When the then President, David Orenstein, resigned after having been in office from May 2022 to June 2022, AAI's announcement of the resignation included this quote from Orenstein: "When I accepted the role of President on May 22, I was aware of the governance issue[sic] that have been raised. I have done sufficient due diligence to know it is hugely overblown and that AAI is an honourable organization doing wonderful work for atheists. I believed, and still believe, the allegations can be tackled head-on."

In a public announcement in June 2022, the then Vice President Nina Sankari stated "A few days ago, after obtaining information about the disastrous legal status of the AAI ..., I submitted my resignation from the role of Vice President of AAI and of its board member[sic], seeing no further possibility of acting within its framework."

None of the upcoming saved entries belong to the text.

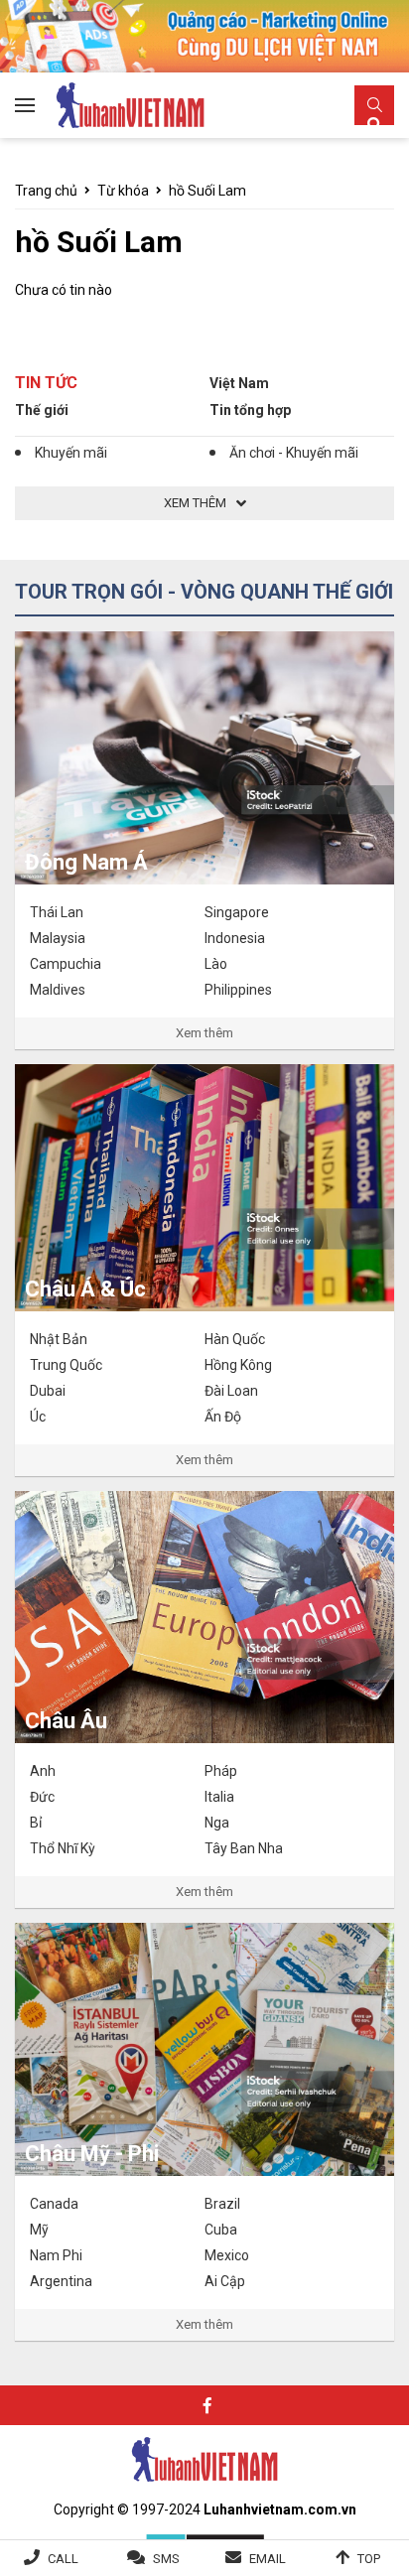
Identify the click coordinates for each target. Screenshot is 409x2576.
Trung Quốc (66, 1365)
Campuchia (65, 964)
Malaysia (57, 938)
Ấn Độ (222, 1416)
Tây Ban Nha (243, 1848)
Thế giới (41, 410)
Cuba (220, 2229)
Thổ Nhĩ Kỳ (62, 1848)
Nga (216, 1822)
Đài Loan (231, 1391)
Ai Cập (224, 2281)
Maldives (57, 990)
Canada (54, 2204)
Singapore (236, 912)
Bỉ (36, 1822)
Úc (38, 1416)
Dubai (48, 1391)
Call (63, 2558)
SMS (166, 2558)
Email (267, 2558)
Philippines (238, 990)
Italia (219, 1797)
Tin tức (46, 382)
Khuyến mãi (71, 453)
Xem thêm (204, 1032)
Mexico (226, 2255)
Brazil (222, 2204)
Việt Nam (239, 383)
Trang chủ (46, 191)
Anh (43, 1771)
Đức (42, 1797)
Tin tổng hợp (250, 410)
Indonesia (234, 938)
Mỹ (39, 2229)
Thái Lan (56, 912)
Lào (215, 964)
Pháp (220, 1771)
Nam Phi (56, 2255)
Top (368, 2558)
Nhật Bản (58, 1339)
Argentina (61, 2281)
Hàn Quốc (234, 1339)
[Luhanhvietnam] (204, 2458)
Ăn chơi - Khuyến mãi (293, 453)
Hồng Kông (238, 1365)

In November 2022 AAI published a "Disclosure Document" as a response to allegations of mismanagement. This document detailed a number of management and financial recordkeeping issues from the previous five years.

== Voting issues ==
Some AAI members have complained that the board has used the ambiguous concept of "formal" membership to arbitrarily deny voting rights to member organisations. In 2021 the Greek Helsinki Monitor published an article claiming that, during the Annual General Meeting of AAI that year, there was a "denial of the right to vote of our Humanist Union of Greece", in contravention of the bylaws.

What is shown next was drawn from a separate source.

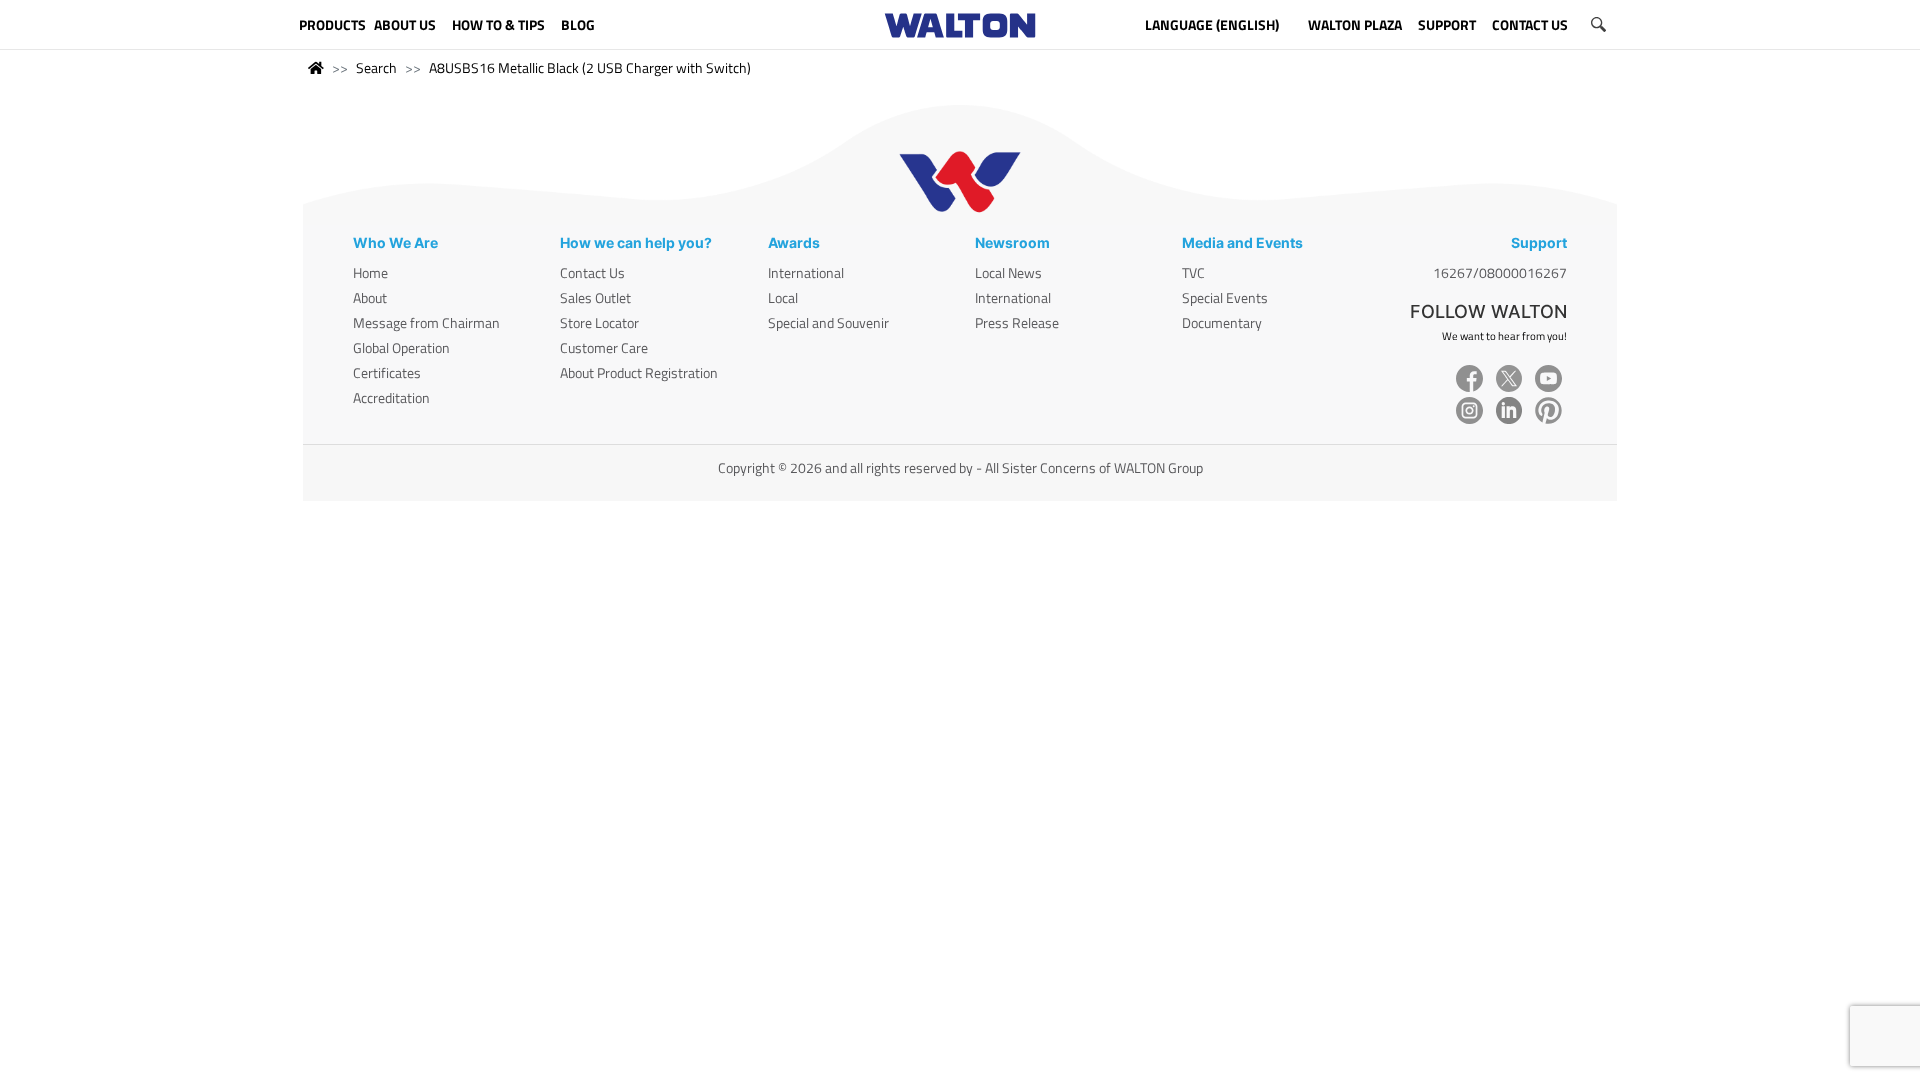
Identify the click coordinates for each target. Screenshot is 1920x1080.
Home (370, 272)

== Richard Dawkins Award ==

In 2003, the Atheist Alliance of America, in coordination with Richard Dawkins and the Richard Dawkins Foundation for Reason and Science, established an annual award called the Richard Dawkins Award. In 2019, the award was formally moved to the Center for Inquiry (CFI) which had merged with the Richard Dawkins Foundation for Reason and Science a few years earlier.

== AAI in the media ==

- The Washington Post - "Atheists rally for persecuted unbeliever in Indonesia"
- National Geographic - "The World's Newest Major Religion: No Religion"
- Da Ali G Show. Featuring the then President of AAI, Bobbie Kirkhart.